(Stored items from a collection)

********************

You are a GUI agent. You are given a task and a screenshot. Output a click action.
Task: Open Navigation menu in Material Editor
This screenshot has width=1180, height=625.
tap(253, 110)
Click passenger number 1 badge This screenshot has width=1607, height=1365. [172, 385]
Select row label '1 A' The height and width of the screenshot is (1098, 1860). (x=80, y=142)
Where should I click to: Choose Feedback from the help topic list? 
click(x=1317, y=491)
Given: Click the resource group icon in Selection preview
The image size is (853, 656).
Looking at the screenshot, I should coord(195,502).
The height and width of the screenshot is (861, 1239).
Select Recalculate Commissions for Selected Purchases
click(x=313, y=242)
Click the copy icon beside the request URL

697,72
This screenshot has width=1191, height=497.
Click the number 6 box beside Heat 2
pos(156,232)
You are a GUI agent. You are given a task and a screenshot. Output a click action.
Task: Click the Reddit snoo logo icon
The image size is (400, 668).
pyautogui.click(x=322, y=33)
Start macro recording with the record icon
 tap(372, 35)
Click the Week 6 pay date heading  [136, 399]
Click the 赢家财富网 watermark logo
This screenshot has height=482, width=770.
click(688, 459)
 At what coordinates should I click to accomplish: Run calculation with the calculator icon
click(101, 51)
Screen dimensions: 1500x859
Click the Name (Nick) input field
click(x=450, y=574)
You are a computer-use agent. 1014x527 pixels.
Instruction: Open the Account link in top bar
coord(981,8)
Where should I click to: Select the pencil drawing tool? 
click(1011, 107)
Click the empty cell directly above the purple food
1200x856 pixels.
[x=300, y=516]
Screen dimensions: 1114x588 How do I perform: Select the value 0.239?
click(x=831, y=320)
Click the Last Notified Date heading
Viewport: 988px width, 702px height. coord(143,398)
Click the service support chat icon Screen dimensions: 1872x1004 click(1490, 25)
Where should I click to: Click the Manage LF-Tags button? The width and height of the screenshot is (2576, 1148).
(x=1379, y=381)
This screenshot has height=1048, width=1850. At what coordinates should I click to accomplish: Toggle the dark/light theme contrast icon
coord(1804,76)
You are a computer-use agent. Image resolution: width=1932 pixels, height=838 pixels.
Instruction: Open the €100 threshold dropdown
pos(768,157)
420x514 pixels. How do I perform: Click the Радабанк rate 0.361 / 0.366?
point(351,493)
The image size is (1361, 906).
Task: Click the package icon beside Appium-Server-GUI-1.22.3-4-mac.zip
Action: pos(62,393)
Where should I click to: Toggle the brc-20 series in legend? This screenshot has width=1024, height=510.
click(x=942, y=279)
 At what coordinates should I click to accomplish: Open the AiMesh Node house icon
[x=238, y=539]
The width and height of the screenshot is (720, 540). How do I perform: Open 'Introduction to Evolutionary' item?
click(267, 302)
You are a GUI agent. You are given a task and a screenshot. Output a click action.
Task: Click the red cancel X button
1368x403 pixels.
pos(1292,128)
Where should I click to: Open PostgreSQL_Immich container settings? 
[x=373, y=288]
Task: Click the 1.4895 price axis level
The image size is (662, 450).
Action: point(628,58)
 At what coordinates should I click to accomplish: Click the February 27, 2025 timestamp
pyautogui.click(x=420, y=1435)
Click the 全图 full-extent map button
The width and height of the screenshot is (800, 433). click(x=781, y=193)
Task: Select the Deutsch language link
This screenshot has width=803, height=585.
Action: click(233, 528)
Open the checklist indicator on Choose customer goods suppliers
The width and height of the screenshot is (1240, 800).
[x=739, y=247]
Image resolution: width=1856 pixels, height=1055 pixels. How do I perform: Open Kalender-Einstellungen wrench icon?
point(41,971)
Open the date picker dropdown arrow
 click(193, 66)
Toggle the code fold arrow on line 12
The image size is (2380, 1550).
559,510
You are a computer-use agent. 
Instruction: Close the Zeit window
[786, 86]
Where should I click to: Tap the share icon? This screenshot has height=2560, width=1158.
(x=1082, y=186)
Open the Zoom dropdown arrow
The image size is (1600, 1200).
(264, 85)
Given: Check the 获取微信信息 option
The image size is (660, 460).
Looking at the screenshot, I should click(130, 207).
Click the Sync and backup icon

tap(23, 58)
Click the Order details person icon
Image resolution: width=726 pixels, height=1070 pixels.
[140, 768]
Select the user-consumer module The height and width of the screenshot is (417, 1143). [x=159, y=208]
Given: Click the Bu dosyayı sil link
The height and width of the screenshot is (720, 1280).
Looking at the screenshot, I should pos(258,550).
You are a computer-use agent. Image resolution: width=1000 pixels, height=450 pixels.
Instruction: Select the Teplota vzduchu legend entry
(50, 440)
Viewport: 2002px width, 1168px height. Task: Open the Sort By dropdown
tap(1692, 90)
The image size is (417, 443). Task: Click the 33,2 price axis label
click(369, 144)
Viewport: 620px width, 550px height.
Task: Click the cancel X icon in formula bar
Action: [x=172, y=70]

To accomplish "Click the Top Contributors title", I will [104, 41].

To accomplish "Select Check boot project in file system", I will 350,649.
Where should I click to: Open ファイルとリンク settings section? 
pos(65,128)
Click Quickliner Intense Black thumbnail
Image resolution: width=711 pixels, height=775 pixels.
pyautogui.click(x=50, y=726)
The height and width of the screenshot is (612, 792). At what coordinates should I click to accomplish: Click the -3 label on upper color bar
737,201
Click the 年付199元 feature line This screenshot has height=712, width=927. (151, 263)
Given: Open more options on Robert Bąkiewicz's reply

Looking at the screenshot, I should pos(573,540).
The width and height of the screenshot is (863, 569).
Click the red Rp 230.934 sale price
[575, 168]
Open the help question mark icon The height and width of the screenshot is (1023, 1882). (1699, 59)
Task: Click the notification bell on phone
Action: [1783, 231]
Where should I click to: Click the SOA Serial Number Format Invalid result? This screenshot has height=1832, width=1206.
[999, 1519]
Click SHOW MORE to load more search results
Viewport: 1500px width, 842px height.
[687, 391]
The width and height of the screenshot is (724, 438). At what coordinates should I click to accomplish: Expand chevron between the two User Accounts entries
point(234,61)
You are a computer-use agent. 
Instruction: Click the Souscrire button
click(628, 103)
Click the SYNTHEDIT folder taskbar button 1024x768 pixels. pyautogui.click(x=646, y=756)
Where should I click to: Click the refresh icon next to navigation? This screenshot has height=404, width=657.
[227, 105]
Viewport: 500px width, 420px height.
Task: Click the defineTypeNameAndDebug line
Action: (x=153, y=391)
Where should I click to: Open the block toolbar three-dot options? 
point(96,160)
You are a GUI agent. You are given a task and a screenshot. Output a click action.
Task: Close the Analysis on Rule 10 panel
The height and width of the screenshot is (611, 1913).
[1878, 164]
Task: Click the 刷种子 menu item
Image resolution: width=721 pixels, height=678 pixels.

********************

- _EXERCISE INSTRUCTIONS_: Please copy out each record, character for character.

- _RESPONSE TO THIS TASK_:
You are a GUI agent. You are given a task and a screenshot. Output a click action.
Task: Open Navigation menu in Material Editor
This screenshot has width=1180, height=625.
tap(253, 110)
Click passenger number 1 badge This screenshot has width=1607, height=1365. [172, 385]
Select row label '1 A' The height and width of the screenshot is (1098, 1860). (x=80, y=142)
Where should I click to: Choose Feedback from the help topic list? 
click(x=1317, y=491)
Given: Click the resource group icon in Selection preview
The image size is (853, 656).
Looking at the screenshot, I should coord(195,502).
The height and width of the screenshot is (861, 1239).
Select Recalculate Commissions for Selected Purchases
click(x=313, y=242)
Click the copy icon beside the request URL

697,72
This screenshot has width=1191, height=497.
Click the number 6 box beside Heat 2
pos(156,232)
You are a GUI agent. You are given a task and a screenshot. Output a click action.
Task: Click the Reddit snoo logo icon
The image size is (400, 668).
pyautogui.click(x=322, y=33)
Start macro recording with the record icon
 tap(372, 35)
Click the Week 6 pay date heading  [136, 399]
Click the 赢家财富网 watermark logo
This screenshot has height=482, width=770.
click(688, 459)
 At what coordinates should I click to accomplish: Run calculation with the calculator icon
click(101, 51)
Screen dimensions: 1500x859
Click the Name (Nick) input field
click(x=450, y=574)
You are a computer-use agent. 1014x527 pixels.
Instruction: Open the Account link in top bar
coord(981,8)
Where should I click to: Select the pencil drawing tool? 
click(1011, 107)
Click the empty cell directly above the purple food
1200x856 pixels.
[x=300, y=516]
Screen dimensions: 1114x588 How do I perform: Select the value 0.239?
click(x=831, y=320)
Click the Last Notified Date heading
Viewport: 988px width, 702px height. coord(143,398)
Click the service support chat icon Screen dimensions: 1872x1004 click(1490, 25)
Where should I click to: Click the Manage LF-Tags button? The width and height of the screenshot is (2576, 1148).
(x=1379, y=381)
This screenshot has height=1048, width=1850. At what coordinates should I click to accomplish: Toggle the dark/light theme contrast icon
coord(1804,76)
You are a computer-use agent. Image resolution: width=1932 pixels, height=838 pixels.
Instruction: Open the €100 threshold dropdown
pos(768,157)
420x514 pixels. How do I perform: Click the Радабанк rate 0.361 / 0.366?
point(351,493)
The image size is (1361, 906).
Task: Click the package icon beside Appium-Server-GUI-1.22.3-4-mac.zip
Action: pos(62,393)
Where should I click to: Toggle the brc-20 series in legend? This screenshot has width=1024, height=510.
click(x=942, y=279)
 At what coordinates should I click to accomplish: Open the AiMesh Node house icon
[x=238, y=539]
The width and height of the screenshot is (720, 540). How do I perform: Open 'Introduction to Evolutionary' item?
click(267, 302)
You are a GUI agent. You are given a task and a screenshot. Output a click action.
Task: Click the red cancel X button
1368x403 pixels.
pos(1292,128)
Where should I click to: Open PostgreSQL_Immich container settings? 
[x=373, y=288]
Task: Click the 1.4895 price axis level
The image size is (662, 450).
Action: point(628,58)
 At what coordinates should I click to accomplish: Click the February 27, 2025 timestamp
pyautogui.click(x=420, y=1435)
Click the 全图 full-extent map button
The width and height of the screenshot is (800, 433). click(x=781, y=193)
Task: Select the Deutsch language link
This screenshot has width=803, height=585.
Action: click(233, 528)
Open the checklist indicator on Choose customer goods suppliers
The width and height of the screenshot is (1240, 800).
[x=739, y=247]
Image resolution: width=1856 pixels, height=1055 pixels. How do I perform: Open Kalender-Einstellungen wrench icon?
point(41,971)
Open the date picker dropdown arrow
 click(193, 66)
Toggle the code fold arrow on line 12
The image size is (2380, 1550).
559,510
You are a computer-use agent. 
Instruction: Close the Zeit window
[786, 86]
Where should I click to: Tap the share icon? This screenshot has height=2560, width=1158.
(x=1082, y=186)
Open the Zoom dropdown arrow
The image size is (1600, 1200).
(264, 85)
Given: Check the 获取微信信息 option
The image size is (660, 460).
Looking at the screenshot, I should click(130, 207).
Click the Sync and backup icon

tap(23, 58)
Click the Order details person icon
Image resolution: width=726 pixels, height=1070 pixels.
[140, 768]
Select the user-consumer module The height and width of the screenshot is (417, 1143). [x=159, y=208]
Given: Click the Bu dosyayı sil link
The height and width of the screenshot is (720, 1280).
Looking at the screenshot, I should pos(258,550).
You are a computer-use agent. Image resolution: width=1000 pixels, height=450 pixels.
Instruction: Select the Teplota vzduchu legend entry
(50, 440)
Viewport: 2002px width, 1168px height. Task: Open the Sort By dropdown
tap(1692, 90)
The image size is (417, 443). Task: Click the 33,2 price axis label
click(369, 144)
Viewport: 620px width, 550px height.
Task: Click the cancel X icon in formula bar
Action: [x=172, y=70]

To accomplish "Click the Top Contributors title", I will [104, 41].

To accomplish "Select Check boot project in file system", I will 350,649.
Where should I click to: Open ファイルとリンク settings section? 
pos(65,128)
Click Quickliner Intense Black thumbnail
Image resolution: width=711 pixels, height=775 pixels.
pyautogui.click(x=50, y=726)
The height and width of the screenshot is (612, 792). At what coordinates should I click to accomplish: Click the -3 label on upper color bar
737,201
Click the 年付199元 feature line This screenshot has height=712, width=927. (151, 263)
Given: Open more options on Robert Bąkiewicz's reply

Looking at the screenshot, I should pos(573,540).
The width and height of the screenshot is (863, 569).
Click the red Rp 230.934 sale price
[575, 168]
Open the help question mark icon The height and width of the screenshot is (1023, 1882). (1699, 59)
Task: Click the notification bell on phone
Action: [1783, 231]
Where should I click to: Click the SOA Serial Number Format Invalid result? This screenshot has height=1832, width=1206.
[999, 1519]
Click SHOW MORE to load more search results
Viewport: 1500px width, 842px height.
[687, 391]
The width and height of the screenshot is (724, 438). At what coordinates should I click to accomplish: Expand chevron between the two User Accounts entries
point(234,61)
You are a computer-use agent. 
Instruction: Click the Souscrire button
click(628, 103)
Click the SYNTHEDIT folder taskbar button 1024x768 pixels. pyautogui.click(x=646, y=756)
Where should I click to: Click the refresh icon next to navigation? This screenshot has height=404, width=657.
[227, 105]
Viewport: 500px width, 420px height.
Task: Click the defineTypeNameAndDebug line
Action: (x=153, y=391)
Where should I click to: Open the block toolbar three-dot options? 
point(96,160)
You are a GUI agent. You are given a task and a screenshot. Output a click action.
Task: Close the Analysis on Rule 10 panel
The height and width of the screenshot is (611, 1913).
[1878, 164]
Task: Click the 刷种子 menu item
Image resolution: width=721 pixels, height=678 pixels.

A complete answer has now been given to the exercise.